The role of the immune-driven evolution of GII.3 NoVs merits further study, particularly with the investigation of HBGA binding in relationship to the evolutionary changes of the P2 domain over time. Previous studies have found that GII.4 NoVs bind HBGA types A, B, H3, Leb
, and Ley
in oligosaccharide-based binding assays, while GII.3 NoVs bound only types A and B strongly and Leb
). The fewer HBGAs bound by GII.3 NoVs in comparison to GII.4 NoVs may explain why GII.3 NoVs are not as prevalent as GII.4 NoVs in adults (28
), in that there may be fewer hosts who are susceptible to GII.3 NoV infection. The studies on HBGA binding in the GII.3 NoVs were performed on more contemporary clusters II and III (Hu/NoV/GII.3/Mexico/1989/MX, cluster II; Hu/NoV/GII.3/ParisIsland/2003/US, cluster III). Our binding results agree with the lower level of amino acid variation found on GII.3 NoVs, since all of the clusters analyzed typically bound the same types of carbohydrates, contrasting with a wider and continually changing repertoire of HBGAs bound by GII.4 NoVs over time. Regardless of the binding pattern differences between GII.4 clusters, cluster-specific sera were able to block the interaction of heterologous GII.4 VLPs to HBGAs, even between clusters three decades apart. These data suggest the presence of several conserved antigenic sites within strains of a particular genotype. Several studies show evidence for GII.4 NoVs escaping the immune response through cluster replacement (2
), but our HBGA-blocking binding assay data did not support these predictions. If GII.4 NoVs are indeed escaping the immune response by cluster replacement, the “blockade” assay might not adequately predict major antigenic shifts within a genotype.

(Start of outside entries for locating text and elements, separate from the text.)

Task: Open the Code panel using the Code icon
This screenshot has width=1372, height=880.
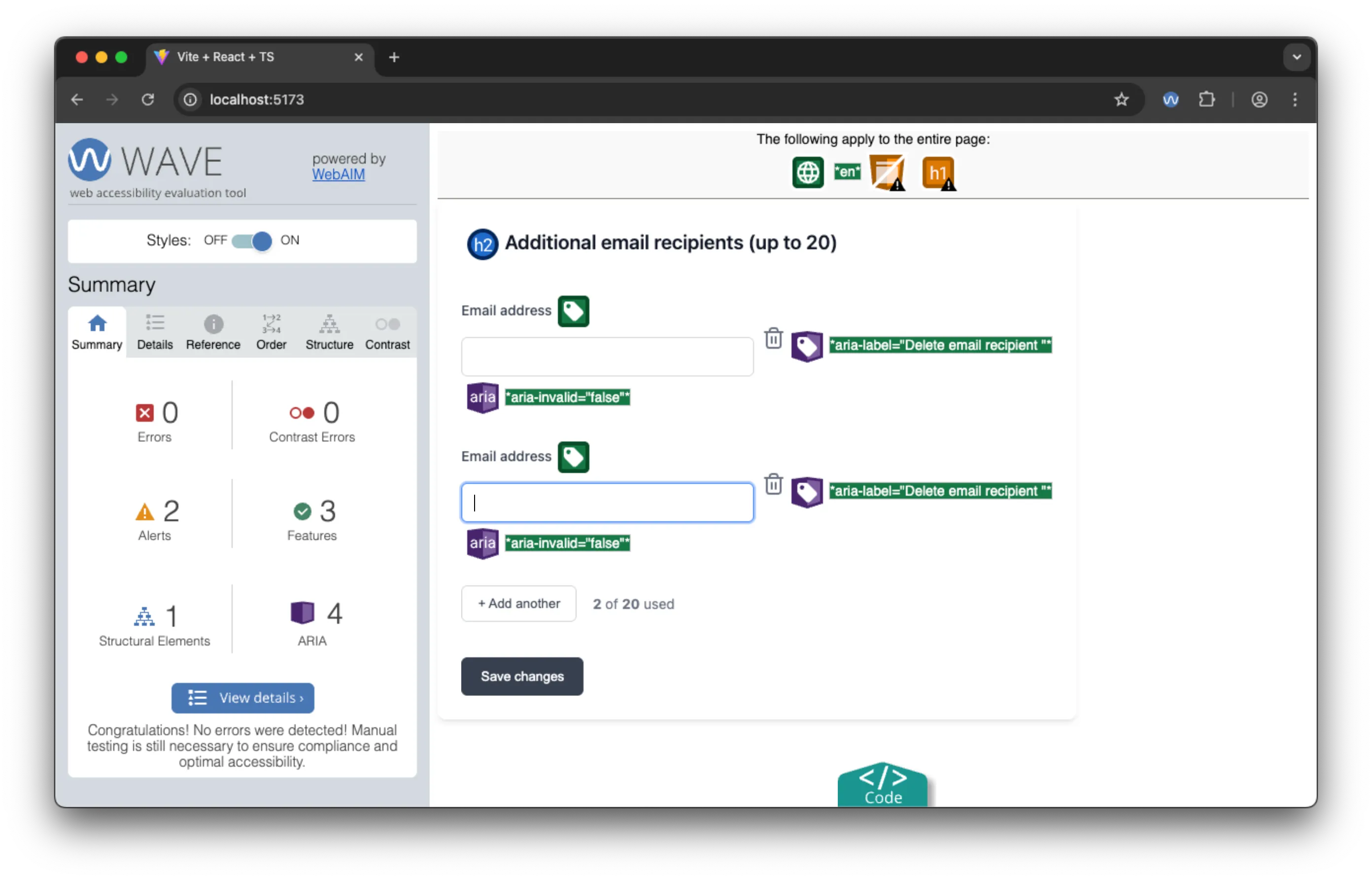Action: pos(882,783)
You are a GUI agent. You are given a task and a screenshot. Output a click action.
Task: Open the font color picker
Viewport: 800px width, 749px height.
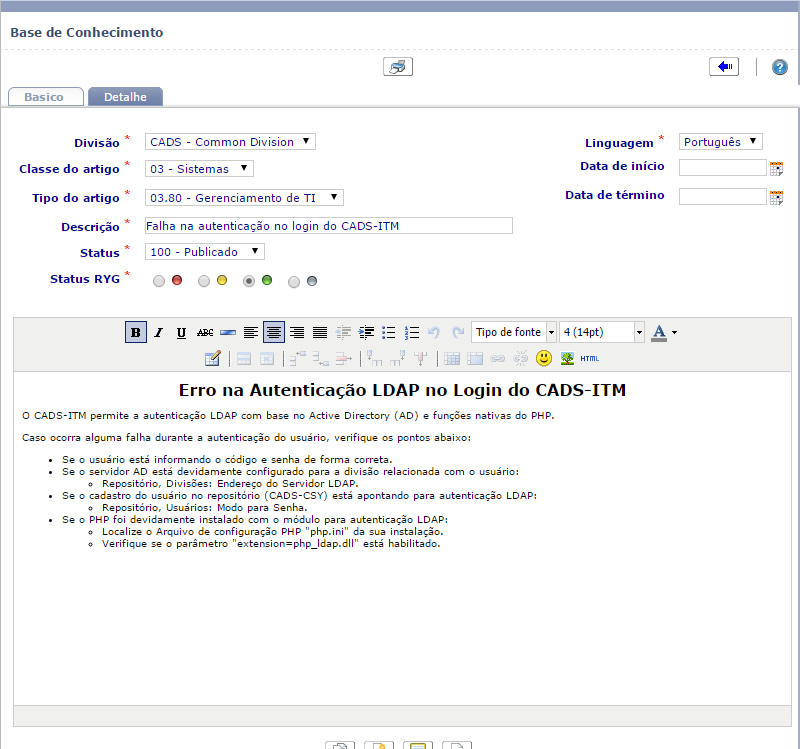pyautogui.click(x=664, y=332)
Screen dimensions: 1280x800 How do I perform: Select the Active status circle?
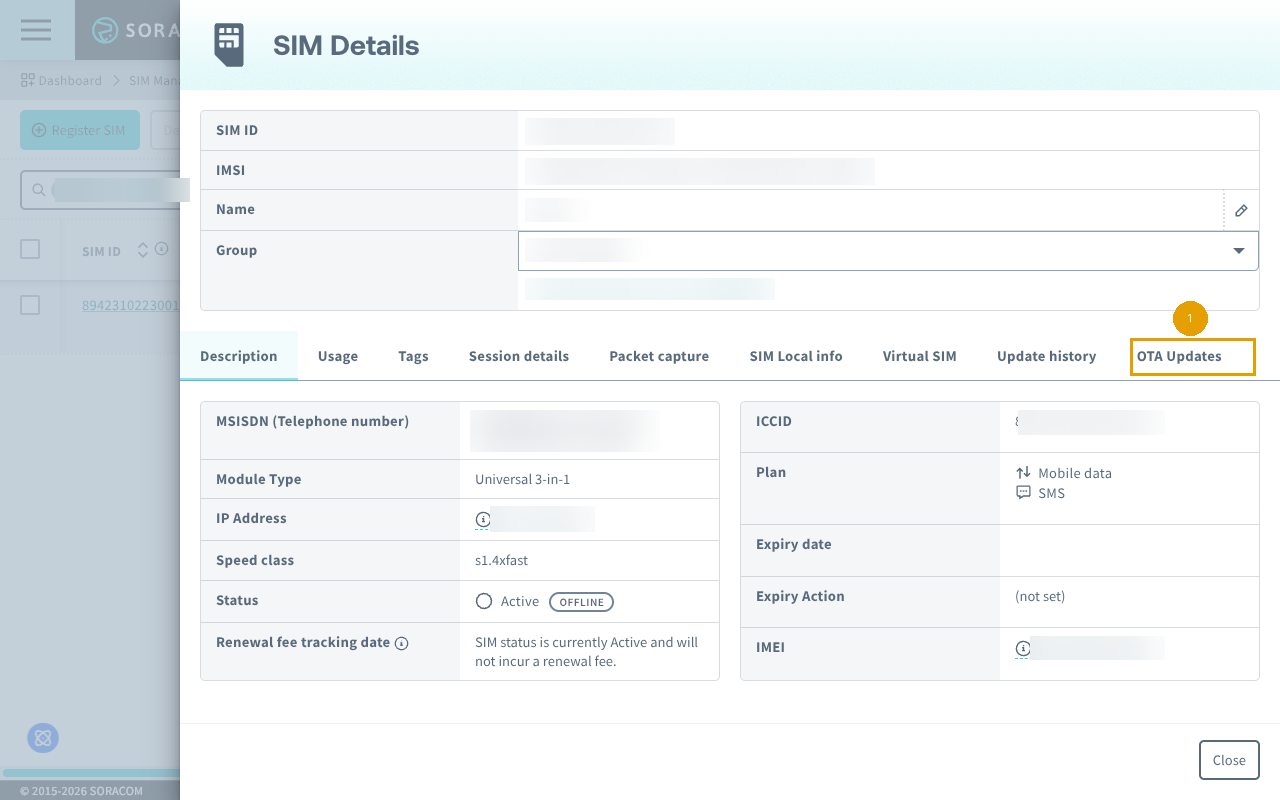click(486, 601)
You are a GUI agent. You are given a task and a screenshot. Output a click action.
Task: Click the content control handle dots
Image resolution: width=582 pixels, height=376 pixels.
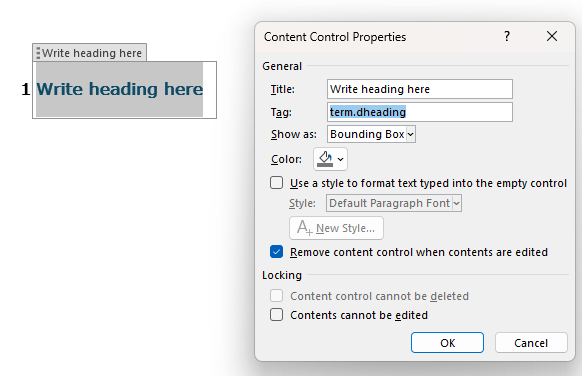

Our study provides novel insight into the evolution of the VP1 protein of GII.3 NoVs over a 31-year period and includes the characterization of three sequences older than any previously described. These data demonstrate that GII.3 NoVs were circulating and causing severe disease in humans prior to 1983, the date of the oldest GII.3 NoV VP1 sequence previously available in public databases, and that the currently circulating GII.3 strains probably have a common ancestor between 1970 and 1973. Our study also provided insight into the evolution of GII.3 NoVs compared to that of their more prevalent relative, the GII.4 NoVs. While both of these genotypes had similar rates of nucleotide evolution, the fixation of amino acid substitutions over time was strikingly different, with GII.3 NoVs demonstrating more similarity in amino acid sequence between samples isolated three decades ago than samples isolated in the same decade. This, together with the difference in location of the positively selected amino acids, suggests that these two genotypes are under differing host-specific selective pressures. A clear and thorough characterization of the various patterns of evolution employed by different NoV genotypes is critical for the development of suitable vaccine candidates which need to be formulated to target the most likely strains circulating at a given point in time.